Although Mr Pennycook referenced consultation on permitted insurance fee work, he did not discuss it.
He then addressed enfranchisement valuation rates. “This is going to be absolutely critical. The capitalization and deferment rate in the Leasehold and Reform Act are absolutely crucial to get right.
“I am not going to rush to that one. That needs to be absolutely belt and braces, so we’re going to consult quite extensively on that.”
On simpler measures such as service charge accounts schedules and on section 20 major works the government will launch a “technical consultation”.
“It’s not about whether we take the reform forward, but how we do it in the most effective way so that the system works for leaseholders.
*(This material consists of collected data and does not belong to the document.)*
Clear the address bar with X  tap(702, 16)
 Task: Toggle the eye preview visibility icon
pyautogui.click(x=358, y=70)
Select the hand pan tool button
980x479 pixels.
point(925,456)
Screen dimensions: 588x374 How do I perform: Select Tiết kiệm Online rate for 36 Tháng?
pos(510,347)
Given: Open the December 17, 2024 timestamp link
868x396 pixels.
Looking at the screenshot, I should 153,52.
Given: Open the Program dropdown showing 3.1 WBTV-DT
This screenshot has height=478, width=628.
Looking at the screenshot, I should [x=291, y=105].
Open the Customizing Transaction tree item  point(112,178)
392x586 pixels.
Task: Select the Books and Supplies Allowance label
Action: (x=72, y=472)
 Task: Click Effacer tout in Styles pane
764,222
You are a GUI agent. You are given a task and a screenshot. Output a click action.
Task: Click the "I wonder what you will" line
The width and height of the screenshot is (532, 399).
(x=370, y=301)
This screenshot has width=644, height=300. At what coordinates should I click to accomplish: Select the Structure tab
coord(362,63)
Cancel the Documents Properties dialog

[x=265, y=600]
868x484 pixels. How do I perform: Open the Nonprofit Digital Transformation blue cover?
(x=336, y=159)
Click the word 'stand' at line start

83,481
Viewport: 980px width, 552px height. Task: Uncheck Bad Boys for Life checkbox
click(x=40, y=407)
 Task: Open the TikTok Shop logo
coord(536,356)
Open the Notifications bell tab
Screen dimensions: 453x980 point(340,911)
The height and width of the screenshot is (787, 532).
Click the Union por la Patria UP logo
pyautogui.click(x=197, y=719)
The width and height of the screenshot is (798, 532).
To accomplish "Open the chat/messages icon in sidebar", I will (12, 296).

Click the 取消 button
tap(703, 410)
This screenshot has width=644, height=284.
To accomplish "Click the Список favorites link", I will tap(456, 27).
“And so, I suppose, while I recognize very much the fatigue that is out there with consultations, and the general skepticism, I’d say, just judge us by our actions at the end of this Parliament.
“We absolutely are determined to do everything we say.
“But please provide us with that support and input on those consultations so that we can make sure we get the reforms right to the lasting benefit of leaseholders.”
Ending leasehold
Mr Pennycook said: “There are some good provisions, but the Leasehold and Freehold Reform Act is distinctly unambitious from my point of view and I said so repeatedly during its Commons stages in the last Parliament.
“There are a huge range of issues that we still need to address: unaffordable, unregulated ground rents; the draconian use of forfeiture as both a threat and in implementation … [and] we made a big step yesterday in publishing the Commonhold White Paper.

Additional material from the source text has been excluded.